Ensino especial: países da União Européia não têm docentes preparados
Espanha, Itália, Reino Unido e República Checa são alguns dos poucos países da União Européia onde existem docentes especializados na integração de alunos com necessidades especiais e de crianças imigrantes.
A conclusão é de um estudo elaborado pela Rede de Informação sobre Educação na Europa (Eurydice). O documento faz também referência a Portugal, indicando que é dos poucos países da União Européia (juntamente com a Holanda e Reino Unido) que têm levado a cabo uma reflexão completa sobre o papel dos professores, levando a uma renovação global do seu estatuto e condições laborais.
O documento, que analisa a autonomia pedagógica e as condições laborais dos professores nos 27 Estados-membros da União Européia (UE), Noruega, Islândia e Principado de Liechtenstein, lamenta que o resto da Europa não siga o exemplo da Espanha, Itália, Reino Unido e República Checa.

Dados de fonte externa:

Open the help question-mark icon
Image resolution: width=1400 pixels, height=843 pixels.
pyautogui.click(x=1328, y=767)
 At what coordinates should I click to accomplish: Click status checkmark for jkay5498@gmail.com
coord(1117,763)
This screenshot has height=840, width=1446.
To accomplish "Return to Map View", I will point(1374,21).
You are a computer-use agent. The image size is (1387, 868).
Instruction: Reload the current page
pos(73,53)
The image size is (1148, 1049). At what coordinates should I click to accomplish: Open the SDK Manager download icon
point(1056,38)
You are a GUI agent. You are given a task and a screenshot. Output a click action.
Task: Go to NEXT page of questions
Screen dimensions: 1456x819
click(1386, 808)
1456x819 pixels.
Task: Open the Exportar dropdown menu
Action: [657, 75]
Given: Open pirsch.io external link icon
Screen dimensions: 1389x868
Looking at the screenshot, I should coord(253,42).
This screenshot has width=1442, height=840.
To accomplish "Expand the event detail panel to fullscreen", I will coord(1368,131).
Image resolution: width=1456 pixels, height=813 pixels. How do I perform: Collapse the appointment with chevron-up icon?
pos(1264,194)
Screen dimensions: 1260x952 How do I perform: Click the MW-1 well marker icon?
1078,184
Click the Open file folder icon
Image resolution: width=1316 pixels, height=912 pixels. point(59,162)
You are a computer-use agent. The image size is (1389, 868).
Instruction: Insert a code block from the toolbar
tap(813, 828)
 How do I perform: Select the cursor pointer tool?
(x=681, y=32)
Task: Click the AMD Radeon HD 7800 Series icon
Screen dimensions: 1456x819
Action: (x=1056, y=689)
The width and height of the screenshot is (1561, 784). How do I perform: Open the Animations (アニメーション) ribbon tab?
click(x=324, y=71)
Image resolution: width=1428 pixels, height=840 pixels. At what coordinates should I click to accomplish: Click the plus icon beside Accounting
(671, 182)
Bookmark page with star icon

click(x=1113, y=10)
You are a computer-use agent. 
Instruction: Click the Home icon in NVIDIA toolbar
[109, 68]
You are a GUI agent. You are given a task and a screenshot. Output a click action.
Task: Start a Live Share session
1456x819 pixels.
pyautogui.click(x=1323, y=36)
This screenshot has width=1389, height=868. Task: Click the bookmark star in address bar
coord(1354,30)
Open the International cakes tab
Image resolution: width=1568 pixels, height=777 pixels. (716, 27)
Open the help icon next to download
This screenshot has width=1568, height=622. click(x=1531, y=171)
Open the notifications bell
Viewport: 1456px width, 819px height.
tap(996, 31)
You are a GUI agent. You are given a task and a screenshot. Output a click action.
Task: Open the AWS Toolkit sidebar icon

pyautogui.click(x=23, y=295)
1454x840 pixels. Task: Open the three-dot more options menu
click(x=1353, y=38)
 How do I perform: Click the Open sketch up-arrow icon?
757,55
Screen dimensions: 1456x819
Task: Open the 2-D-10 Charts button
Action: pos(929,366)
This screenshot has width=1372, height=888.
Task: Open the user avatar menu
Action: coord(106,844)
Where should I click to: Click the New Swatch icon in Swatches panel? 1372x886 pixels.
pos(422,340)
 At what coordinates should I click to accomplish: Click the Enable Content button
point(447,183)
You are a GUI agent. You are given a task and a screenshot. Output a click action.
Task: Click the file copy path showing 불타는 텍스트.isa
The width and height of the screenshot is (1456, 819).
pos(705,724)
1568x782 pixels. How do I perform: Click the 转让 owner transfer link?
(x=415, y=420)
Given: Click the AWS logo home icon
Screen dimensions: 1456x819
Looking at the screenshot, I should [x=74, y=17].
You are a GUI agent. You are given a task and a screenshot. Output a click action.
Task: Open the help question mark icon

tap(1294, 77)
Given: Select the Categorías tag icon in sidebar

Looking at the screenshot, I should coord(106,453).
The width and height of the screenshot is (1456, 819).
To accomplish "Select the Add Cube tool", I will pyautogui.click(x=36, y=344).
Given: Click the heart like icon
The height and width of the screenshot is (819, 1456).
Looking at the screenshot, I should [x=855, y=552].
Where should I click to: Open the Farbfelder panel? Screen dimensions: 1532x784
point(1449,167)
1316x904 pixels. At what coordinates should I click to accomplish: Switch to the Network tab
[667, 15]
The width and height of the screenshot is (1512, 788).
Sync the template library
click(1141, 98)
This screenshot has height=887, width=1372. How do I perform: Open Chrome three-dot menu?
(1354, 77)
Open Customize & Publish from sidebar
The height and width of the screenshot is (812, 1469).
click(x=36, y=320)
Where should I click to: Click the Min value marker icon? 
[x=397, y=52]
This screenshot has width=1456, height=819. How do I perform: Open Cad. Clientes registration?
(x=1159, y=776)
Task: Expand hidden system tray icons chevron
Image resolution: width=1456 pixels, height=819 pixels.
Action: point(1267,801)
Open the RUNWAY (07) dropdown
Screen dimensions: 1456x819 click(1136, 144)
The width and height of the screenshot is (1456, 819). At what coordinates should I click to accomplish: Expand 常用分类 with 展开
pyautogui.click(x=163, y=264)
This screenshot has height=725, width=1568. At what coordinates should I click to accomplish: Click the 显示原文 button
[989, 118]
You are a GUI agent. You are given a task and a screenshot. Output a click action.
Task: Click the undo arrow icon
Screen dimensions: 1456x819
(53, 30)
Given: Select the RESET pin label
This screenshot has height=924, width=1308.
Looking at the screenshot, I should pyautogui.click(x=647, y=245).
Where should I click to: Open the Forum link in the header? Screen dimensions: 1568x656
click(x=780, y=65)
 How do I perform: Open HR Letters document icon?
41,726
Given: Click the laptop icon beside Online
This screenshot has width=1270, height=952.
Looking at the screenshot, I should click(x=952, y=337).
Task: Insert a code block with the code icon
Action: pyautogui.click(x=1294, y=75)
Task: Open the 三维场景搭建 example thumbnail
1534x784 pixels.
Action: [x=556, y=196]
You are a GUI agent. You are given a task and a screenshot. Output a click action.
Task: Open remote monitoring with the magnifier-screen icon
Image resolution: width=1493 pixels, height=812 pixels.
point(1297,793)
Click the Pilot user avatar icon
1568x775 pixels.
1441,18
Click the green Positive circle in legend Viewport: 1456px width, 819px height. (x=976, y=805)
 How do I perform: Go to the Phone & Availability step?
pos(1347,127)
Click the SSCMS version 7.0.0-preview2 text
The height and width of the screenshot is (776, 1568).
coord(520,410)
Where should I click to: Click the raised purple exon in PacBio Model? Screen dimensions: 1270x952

Segundo o estudo, são "escassos" os países europeus que criaram funções específicas dentro das escolas para ajudar os estabelecimentos de ensino a lidar com "questões sociais mais globais", como a integração de alunos imigrantes e com necessidades educativas especiais, a diversidade social e a igualdade de oportunidades para os estudantes com dificuldades. A Eurydice sublinha a importância destes professores, que fazem a ligação entre a escola e as famílias.